# [Excerpted records]
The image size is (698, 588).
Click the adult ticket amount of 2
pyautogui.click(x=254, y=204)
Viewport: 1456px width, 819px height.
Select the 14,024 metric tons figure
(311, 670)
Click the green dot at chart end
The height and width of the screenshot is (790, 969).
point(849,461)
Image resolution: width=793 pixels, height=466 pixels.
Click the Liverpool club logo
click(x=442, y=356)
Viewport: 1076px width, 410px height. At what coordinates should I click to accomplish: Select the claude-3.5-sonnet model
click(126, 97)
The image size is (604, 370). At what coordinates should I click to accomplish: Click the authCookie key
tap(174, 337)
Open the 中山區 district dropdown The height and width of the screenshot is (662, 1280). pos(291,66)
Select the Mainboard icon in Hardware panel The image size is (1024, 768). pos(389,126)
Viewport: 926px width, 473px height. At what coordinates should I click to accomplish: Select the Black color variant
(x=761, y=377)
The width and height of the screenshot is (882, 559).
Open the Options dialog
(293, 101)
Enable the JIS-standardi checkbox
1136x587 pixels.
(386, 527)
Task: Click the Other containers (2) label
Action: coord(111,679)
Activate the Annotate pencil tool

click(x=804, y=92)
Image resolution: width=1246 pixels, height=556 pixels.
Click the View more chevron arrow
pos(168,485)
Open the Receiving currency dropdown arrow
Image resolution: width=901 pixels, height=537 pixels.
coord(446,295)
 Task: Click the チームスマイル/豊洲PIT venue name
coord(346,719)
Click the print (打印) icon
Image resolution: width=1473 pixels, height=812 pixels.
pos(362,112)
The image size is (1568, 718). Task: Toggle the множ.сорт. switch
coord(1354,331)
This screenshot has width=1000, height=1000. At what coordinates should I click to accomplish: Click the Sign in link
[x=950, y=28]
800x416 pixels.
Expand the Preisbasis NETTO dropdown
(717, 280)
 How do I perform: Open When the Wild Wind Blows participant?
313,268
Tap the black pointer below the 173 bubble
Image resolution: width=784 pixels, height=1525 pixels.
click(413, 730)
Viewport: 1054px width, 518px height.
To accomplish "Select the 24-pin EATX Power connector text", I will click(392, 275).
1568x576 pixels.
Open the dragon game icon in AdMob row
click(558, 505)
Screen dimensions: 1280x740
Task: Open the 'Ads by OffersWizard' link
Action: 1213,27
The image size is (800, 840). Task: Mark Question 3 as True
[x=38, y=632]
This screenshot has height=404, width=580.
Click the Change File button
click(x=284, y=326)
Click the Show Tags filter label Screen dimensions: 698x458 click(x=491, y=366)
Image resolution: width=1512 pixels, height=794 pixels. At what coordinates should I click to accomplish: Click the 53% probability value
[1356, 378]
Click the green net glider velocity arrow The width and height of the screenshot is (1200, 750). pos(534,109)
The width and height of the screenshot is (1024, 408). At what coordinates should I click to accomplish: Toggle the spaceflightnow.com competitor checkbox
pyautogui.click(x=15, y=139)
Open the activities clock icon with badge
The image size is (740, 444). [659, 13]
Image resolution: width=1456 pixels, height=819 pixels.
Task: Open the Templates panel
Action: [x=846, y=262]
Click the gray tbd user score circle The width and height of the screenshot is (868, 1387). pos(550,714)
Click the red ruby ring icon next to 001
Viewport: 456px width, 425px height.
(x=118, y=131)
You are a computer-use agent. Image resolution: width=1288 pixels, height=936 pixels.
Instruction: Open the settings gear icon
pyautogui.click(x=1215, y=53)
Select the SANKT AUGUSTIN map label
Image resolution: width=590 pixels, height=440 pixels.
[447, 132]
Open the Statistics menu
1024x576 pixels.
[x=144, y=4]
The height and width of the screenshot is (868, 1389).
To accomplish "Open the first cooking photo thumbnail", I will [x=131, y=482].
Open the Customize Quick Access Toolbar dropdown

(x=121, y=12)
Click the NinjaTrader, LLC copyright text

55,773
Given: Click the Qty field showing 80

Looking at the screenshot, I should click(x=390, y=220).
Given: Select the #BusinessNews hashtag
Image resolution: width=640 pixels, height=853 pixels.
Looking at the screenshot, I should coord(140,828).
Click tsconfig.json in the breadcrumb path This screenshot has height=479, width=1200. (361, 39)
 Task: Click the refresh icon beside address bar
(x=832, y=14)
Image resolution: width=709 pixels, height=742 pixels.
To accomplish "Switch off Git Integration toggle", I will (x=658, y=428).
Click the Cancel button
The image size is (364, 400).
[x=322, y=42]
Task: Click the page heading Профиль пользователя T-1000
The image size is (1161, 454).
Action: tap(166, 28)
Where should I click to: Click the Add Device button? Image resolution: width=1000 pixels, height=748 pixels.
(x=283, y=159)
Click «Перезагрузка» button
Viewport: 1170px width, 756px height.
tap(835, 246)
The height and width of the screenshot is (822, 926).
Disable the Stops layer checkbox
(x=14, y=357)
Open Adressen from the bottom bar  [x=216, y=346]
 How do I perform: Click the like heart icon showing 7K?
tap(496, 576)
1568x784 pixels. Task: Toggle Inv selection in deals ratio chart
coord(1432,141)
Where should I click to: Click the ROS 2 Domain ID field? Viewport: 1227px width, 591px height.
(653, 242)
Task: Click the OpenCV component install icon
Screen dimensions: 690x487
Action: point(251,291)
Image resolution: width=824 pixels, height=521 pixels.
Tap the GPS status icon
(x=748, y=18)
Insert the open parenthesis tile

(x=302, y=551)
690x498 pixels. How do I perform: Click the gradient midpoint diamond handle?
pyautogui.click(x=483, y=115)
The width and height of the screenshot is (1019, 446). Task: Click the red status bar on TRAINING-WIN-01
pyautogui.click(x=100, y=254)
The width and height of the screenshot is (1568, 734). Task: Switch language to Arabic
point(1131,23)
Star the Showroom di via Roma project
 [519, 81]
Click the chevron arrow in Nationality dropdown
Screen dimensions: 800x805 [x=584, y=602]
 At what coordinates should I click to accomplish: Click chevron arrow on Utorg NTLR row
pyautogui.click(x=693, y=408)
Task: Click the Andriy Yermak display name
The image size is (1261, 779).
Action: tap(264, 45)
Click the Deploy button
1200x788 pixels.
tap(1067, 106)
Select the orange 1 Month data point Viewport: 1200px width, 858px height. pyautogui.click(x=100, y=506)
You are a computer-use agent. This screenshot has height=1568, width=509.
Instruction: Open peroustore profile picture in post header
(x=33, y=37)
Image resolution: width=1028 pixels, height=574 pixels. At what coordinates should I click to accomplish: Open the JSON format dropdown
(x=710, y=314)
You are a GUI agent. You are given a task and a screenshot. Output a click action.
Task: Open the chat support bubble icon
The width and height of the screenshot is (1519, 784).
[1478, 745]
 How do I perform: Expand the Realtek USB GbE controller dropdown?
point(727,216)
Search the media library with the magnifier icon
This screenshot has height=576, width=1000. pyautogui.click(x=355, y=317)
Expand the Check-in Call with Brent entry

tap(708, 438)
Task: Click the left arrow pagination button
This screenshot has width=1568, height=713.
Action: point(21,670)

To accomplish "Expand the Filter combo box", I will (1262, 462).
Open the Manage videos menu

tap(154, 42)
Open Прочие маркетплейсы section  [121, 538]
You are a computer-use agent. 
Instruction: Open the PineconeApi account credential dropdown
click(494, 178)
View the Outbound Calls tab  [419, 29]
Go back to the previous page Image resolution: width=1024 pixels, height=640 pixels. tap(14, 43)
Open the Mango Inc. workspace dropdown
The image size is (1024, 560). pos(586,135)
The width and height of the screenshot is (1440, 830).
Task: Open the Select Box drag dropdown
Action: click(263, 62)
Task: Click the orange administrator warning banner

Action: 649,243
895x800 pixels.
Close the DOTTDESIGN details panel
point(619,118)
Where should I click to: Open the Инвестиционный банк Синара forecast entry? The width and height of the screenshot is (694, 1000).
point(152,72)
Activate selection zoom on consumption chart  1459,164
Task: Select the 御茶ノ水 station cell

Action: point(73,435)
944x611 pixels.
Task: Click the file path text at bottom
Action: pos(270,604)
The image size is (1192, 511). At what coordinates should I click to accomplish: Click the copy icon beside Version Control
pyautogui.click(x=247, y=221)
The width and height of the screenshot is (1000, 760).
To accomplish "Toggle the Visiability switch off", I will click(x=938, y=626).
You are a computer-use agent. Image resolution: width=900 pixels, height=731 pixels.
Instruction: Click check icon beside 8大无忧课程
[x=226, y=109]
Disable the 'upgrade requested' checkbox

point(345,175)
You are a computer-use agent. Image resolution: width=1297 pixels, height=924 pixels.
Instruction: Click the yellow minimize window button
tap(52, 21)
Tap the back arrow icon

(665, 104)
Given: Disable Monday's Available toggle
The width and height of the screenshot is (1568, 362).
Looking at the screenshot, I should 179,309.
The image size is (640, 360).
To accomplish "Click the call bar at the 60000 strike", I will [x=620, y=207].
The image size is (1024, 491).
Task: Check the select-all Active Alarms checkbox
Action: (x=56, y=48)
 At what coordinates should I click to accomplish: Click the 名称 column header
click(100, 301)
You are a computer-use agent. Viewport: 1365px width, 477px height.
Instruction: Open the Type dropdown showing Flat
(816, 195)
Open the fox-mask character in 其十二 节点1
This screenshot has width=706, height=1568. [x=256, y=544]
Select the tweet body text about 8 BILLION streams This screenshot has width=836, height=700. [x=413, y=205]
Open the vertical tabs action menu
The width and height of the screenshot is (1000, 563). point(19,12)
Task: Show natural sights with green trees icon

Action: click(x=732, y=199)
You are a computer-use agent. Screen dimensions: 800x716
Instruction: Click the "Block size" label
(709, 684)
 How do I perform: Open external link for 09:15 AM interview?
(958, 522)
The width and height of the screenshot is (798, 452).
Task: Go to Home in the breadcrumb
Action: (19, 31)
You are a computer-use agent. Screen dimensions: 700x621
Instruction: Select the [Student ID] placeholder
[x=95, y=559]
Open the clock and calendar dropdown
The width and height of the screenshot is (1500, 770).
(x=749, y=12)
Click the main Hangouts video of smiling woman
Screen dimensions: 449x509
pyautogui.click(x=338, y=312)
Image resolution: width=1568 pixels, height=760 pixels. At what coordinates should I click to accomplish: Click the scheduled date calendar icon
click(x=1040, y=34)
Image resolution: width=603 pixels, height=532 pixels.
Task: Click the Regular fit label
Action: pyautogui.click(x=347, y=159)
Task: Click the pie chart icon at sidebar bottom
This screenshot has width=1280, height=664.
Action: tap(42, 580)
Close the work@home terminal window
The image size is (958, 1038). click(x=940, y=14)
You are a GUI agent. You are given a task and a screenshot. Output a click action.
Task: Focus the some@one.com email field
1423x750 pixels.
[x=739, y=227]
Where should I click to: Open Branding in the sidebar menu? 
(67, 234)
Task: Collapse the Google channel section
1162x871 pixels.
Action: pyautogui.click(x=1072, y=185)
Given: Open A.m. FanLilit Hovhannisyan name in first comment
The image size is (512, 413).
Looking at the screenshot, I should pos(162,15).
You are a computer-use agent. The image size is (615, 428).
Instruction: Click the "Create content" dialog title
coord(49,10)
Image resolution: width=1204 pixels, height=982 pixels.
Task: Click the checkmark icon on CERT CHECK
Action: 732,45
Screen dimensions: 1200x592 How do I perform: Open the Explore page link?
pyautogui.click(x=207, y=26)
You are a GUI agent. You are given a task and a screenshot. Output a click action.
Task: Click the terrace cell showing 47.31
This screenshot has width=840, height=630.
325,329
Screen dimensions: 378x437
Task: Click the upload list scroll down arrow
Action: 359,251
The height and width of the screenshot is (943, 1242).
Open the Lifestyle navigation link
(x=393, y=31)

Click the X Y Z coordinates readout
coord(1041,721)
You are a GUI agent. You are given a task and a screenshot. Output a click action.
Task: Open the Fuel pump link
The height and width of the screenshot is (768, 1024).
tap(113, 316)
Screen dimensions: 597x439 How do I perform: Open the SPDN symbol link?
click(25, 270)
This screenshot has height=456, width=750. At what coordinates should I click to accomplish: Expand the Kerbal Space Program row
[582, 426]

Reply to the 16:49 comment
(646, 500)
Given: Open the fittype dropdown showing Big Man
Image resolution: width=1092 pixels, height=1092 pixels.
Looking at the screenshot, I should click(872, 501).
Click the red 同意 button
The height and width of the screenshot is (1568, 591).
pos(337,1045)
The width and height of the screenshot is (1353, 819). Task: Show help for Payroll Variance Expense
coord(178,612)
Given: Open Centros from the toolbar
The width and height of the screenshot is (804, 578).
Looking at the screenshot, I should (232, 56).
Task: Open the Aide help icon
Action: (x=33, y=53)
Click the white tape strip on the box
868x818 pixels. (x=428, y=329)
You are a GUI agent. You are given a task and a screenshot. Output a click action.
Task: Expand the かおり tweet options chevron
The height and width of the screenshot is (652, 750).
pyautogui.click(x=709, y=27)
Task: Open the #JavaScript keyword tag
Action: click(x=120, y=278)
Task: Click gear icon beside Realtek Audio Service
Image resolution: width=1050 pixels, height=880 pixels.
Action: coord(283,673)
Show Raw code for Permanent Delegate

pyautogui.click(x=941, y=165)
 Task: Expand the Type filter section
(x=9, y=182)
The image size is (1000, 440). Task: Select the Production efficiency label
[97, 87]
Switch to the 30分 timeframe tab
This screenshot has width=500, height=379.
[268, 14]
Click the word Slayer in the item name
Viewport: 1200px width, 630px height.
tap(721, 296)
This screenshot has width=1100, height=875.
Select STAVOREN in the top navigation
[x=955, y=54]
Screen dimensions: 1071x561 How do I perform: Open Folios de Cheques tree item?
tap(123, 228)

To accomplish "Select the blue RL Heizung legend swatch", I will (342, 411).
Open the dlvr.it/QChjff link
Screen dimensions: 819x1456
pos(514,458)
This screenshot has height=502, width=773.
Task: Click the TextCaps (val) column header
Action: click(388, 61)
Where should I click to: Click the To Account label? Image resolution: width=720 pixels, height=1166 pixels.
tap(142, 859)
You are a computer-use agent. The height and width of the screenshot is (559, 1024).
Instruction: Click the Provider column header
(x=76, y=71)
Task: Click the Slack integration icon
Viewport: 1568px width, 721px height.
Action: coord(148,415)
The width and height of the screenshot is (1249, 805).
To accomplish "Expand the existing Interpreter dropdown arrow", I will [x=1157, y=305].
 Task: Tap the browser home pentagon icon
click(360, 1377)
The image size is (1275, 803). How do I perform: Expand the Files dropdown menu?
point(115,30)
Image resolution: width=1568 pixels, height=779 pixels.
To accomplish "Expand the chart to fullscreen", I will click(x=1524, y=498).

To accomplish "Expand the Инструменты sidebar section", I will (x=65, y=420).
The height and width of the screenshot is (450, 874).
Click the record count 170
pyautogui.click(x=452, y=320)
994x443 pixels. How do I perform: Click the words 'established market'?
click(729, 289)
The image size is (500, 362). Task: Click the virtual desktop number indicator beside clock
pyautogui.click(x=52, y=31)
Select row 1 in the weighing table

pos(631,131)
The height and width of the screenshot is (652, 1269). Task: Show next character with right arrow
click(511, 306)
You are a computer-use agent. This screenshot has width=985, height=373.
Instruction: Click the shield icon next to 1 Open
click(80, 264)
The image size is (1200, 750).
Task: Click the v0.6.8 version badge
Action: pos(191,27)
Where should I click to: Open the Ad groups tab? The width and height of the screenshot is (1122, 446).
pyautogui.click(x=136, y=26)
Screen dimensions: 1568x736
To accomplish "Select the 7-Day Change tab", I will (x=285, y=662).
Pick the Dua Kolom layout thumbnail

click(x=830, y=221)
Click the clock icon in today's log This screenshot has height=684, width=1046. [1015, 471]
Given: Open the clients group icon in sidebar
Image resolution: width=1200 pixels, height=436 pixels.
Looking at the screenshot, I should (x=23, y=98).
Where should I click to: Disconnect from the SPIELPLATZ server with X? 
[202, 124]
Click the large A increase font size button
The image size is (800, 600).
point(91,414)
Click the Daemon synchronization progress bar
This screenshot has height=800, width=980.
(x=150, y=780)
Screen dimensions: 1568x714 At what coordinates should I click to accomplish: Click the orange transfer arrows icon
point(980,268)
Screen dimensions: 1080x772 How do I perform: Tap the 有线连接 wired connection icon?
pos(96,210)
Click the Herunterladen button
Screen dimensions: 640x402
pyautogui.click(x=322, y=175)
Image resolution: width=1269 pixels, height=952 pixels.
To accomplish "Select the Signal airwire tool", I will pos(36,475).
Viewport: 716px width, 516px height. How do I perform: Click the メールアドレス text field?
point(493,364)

# [Required work]
Your reply should hold only the lines from the first line of the records through the one with "Image resolution: width=793", reproduced word for word.

# [Answer]
The image size is (698, 588).
Click the adult ticket amount of 2
pyautogui.click(x=254, y=204)
Viewport: 1456px width, 819px height.
Select the 14,024 metric tons figure
(311, 670)
Click the green dot at chart end
The height and width of the screenshot is (790, 969).
point(849,461)
Image resolution: width=793 pixels, height=466 pixels.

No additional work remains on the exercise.